§ Texto apresentado:
──────
Talvez exista uma outra atividade humana com mais desperdício. Agricultura desperdiça água, por exemplo – mas estão resolvendo isso. Mas nós, da área de tecnologia desperdiçamos desde sempre. Porque há uma fartura, ao menos na cabeça das pessoas. Porém, sempre que há limites para gastos, o melhor da genialidade humana aparece.
Eu sou da época em que alguns computadores tinham 1k de memória: sim, 1024 bytes. Programar Pera algo insano: você reaproveitava código com flags apontando caminhos diferentes; você enxugava tudo. Ano era escrito em dois dígitos – foi assim que a gente entrou em pânico na virada do milênio. Mas, justiça seja feita, muita coisa boa foi produzida ali. Economizar CPU e memória foi o mantra por muito tempo (Alguém se lembra do Bill Gates afirmando que não via a necessidade de um computador pessoal ter mais do que 512 kbytes de memória na época do MS-DOS?). Uma loucura pensar que o computador de bordo do Projeto Apollo tinha apenas 4 bits (não, não era o HAL-9000 que controlava a nave – felizmente).
──────
§ Dados do exercício:
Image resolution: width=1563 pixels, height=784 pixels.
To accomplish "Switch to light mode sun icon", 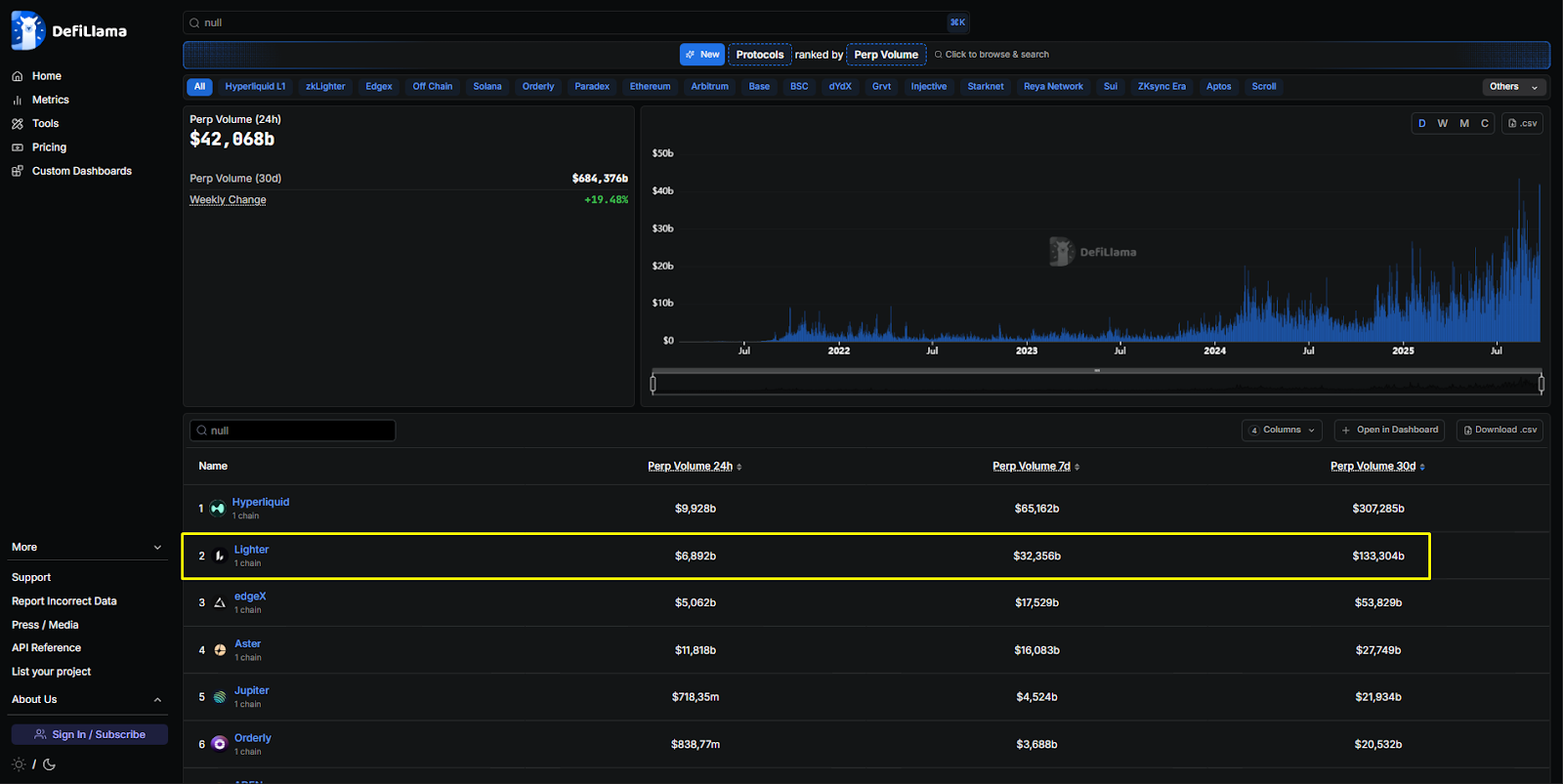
──────
§ Questões de estudo:
[1] Transcreva do texto sobre desperdício em tecnologia todo o trecho que começa em "Talvez exista uma" e se estende até "genialidade humana aparece.".
[2] De acordo com o texto sobre desperdício em tecnologia, quantos bits tinha o computador de bordo do Projeto Apollo?

§ Gabarito:
[1]
Talvez exista uma outra atividade humana com mais desperdício. Agricultura desperdiça água, por exemplo – mas estão resolvendo isso. Mas nós, da área de tecnologia desperdiçamos desde sempre. Porque há uma fartura, ao menos na cabeça das pessoas. Porém, sempre que há limites para gastos, o melhor da genialidade humana aparece.

[2] Apenas 4 bits.